_WHAT NEEDS TO BE DONE_
Show every line below where "InaSchool" appears.

DATA SHOWN section start

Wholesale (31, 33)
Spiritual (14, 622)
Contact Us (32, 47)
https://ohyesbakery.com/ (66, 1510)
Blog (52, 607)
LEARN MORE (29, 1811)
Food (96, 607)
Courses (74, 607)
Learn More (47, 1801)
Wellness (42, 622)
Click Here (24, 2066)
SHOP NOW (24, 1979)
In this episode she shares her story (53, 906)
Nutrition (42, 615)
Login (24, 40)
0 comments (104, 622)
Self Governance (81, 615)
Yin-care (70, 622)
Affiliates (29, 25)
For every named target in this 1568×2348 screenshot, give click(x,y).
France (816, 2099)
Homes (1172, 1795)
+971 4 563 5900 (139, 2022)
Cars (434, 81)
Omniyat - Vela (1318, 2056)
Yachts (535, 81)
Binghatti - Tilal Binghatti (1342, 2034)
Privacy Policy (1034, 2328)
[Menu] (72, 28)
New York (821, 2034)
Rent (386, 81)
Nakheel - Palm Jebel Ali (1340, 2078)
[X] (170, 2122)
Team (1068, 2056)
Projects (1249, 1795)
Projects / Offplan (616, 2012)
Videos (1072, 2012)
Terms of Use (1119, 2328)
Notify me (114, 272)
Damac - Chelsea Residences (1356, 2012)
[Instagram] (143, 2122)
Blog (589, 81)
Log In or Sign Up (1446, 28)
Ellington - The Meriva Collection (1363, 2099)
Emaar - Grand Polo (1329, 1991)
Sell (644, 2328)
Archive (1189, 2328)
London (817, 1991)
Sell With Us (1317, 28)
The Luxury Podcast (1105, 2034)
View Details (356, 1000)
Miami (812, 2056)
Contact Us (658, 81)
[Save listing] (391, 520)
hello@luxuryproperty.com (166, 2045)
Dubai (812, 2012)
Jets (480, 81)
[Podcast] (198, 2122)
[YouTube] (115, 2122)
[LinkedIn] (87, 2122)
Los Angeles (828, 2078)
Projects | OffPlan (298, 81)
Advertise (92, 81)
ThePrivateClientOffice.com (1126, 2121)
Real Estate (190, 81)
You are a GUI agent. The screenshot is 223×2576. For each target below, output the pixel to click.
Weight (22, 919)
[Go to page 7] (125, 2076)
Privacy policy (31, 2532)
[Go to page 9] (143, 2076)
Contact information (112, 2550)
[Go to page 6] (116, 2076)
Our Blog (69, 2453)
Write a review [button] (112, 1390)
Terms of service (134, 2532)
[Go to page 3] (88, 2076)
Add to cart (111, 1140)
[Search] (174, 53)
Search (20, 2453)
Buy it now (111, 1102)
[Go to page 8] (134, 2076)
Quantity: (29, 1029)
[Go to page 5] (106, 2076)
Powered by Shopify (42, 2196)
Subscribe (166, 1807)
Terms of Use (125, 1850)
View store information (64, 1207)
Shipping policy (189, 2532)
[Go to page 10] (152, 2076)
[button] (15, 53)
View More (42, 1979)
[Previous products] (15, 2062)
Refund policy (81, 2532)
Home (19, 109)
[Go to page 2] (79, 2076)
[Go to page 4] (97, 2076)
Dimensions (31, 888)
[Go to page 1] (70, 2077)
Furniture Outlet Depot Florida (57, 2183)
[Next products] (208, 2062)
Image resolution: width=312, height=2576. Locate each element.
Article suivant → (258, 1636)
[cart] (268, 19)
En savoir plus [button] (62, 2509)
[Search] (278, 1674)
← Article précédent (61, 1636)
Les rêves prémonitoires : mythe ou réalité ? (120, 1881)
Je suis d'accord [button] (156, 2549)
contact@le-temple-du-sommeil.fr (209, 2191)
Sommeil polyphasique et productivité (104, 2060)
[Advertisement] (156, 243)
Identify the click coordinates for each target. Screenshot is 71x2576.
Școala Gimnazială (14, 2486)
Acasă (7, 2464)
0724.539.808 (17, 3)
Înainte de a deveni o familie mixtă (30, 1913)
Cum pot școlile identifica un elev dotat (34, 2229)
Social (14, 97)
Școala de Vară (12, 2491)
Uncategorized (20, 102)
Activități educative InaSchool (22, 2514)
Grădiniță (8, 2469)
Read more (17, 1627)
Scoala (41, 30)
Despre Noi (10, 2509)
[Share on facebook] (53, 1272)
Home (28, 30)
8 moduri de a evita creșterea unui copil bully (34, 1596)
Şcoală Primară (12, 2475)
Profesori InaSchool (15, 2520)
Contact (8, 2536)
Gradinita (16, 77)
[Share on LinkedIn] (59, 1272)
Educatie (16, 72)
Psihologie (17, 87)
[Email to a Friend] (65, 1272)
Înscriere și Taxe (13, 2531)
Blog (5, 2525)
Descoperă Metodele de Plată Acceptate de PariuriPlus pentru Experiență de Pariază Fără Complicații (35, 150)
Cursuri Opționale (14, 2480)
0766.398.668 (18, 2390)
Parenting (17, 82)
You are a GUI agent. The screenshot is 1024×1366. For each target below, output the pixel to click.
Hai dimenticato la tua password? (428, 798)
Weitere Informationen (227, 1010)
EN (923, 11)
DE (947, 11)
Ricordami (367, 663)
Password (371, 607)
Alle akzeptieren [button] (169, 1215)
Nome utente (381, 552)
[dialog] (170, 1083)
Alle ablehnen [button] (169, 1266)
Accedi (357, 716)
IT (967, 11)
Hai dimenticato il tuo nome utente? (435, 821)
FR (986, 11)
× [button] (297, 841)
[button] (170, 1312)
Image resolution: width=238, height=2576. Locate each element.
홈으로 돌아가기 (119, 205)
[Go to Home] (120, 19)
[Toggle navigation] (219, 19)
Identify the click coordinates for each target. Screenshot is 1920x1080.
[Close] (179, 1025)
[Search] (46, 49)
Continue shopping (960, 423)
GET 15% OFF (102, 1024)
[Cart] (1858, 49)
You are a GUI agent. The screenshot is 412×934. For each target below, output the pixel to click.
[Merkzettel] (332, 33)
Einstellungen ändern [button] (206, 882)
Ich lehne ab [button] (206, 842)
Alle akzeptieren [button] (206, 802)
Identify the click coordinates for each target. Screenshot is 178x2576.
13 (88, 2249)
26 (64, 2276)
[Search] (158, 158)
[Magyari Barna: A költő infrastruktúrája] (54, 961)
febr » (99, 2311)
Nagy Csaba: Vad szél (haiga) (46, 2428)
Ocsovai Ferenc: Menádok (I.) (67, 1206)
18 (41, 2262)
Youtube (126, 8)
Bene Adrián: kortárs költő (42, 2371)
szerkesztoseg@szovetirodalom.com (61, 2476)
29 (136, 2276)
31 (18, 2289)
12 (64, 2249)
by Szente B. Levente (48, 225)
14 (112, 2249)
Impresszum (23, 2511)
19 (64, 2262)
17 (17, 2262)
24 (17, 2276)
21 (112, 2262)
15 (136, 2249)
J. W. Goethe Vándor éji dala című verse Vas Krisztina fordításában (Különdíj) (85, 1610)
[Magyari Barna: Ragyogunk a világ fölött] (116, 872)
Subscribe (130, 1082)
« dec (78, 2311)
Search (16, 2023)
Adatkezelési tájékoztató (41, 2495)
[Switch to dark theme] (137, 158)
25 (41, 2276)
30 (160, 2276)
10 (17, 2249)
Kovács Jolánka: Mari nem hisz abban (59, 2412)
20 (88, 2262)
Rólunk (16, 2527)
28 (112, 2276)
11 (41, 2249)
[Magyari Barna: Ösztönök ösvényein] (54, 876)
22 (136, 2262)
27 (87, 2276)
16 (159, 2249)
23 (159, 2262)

DATA SHOWN section end

_WRITTEN RESPONSE_
Activități educative InaSchool (22, 2514)
Profesori InaSchool (15, 2520)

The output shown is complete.